Directions: In the material below, some lines may hold the word "computer"; state how many do, giving only the number.
= = = = =
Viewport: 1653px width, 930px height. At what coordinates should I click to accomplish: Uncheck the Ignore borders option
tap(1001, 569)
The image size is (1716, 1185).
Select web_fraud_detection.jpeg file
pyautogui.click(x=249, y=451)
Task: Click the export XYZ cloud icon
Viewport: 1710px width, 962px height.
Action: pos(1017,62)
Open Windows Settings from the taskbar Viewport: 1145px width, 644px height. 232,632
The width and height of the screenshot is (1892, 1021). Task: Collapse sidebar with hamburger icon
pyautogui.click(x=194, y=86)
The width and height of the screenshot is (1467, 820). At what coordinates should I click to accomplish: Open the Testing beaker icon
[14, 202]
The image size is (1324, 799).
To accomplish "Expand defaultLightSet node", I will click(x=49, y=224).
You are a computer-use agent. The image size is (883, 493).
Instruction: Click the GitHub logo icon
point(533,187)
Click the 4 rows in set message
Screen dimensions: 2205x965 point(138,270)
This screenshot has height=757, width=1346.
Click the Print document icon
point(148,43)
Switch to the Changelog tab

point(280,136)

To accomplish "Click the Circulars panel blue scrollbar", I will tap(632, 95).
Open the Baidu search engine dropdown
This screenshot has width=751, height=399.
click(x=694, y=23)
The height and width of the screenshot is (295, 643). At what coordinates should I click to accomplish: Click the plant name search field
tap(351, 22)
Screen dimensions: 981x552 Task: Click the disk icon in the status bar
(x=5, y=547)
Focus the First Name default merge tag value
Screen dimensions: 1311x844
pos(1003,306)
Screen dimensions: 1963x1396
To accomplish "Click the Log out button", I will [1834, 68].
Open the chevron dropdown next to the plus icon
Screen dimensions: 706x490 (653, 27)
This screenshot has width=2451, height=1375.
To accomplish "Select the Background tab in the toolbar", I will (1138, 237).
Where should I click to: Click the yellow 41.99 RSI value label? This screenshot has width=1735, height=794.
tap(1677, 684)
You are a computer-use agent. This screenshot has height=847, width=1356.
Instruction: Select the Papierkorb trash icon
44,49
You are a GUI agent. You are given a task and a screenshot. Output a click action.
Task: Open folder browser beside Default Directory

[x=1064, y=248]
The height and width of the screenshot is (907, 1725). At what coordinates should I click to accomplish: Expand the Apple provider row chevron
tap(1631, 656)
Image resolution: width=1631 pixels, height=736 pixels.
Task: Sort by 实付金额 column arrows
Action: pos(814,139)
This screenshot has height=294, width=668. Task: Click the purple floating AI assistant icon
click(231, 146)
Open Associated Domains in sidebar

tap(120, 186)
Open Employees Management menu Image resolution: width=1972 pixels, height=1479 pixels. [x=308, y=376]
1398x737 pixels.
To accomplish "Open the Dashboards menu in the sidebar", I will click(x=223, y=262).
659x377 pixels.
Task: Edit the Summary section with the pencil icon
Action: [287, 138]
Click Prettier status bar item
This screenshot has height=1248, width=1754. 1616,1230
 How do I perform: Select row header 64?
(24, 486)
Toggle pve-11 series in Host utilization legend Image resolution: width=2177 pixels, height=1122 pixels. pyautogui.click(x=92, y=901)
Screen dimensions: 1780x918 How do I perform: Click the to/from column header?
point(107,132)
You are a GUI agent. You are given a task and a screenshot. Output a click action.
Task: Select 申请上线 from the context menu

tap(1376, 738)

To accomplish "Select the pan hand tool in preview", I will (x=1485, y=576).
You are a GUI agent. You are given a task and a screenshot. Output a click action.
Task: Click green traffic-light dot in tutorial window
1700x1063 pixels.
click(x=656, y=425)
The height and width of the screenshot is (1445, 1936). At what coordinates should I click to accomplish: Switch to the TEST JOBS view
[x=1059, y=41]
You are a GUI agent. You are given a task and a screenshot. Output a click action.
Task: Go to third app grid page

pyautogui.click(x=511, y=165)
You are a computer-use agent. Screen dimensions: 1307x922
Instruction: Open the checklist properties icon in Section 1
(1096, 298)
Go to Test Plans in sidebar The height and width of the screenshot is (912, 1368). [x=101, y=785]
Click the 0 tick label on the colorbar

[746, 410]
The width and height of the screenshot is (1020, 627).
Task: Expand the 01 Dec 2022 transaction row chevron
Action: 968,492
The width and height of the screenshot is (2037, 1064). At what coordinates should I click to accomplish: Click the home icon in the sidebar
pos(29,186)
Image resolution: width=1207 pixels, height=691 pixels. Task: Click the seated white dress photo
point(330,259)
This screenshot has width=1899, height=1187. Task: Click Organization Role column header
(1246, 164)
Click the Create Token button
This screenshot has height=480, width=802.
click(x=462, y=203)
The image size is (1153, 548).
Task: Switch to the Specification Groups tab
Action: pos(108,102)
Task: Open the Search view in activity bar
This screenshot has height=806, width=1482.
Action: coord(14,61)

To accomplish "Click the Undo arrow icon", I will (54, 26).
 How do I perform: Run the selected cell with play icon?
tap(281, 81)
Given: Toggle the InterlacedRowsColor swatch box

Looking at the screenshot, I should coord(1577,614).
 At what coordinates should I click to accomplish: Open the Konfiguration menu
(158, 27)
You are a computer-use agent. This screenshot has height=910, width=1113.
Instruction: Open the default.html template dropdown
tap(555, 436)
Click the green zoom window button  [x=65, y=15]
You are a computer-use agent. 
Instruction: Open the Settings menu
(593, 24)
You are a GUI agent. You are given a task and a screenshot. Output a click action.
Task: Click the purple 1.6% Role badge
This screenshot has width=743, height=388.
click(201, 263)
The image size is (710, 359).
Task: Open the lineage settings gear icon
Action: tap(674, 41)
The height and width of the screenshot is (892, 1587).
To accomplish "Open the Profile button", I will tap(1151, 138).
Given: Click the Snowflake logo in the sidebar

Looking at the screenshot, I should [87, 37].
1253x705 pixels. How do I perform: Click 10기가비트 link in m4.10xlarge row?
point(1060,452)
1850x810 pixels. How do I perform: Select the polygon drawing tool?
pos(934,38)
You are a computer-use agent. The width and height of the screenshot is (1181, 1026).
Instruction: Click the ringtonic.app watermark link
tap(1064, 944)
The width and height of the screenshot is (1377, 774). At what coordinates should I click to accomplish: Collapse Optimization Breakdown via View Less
= = = = =
Result below: 6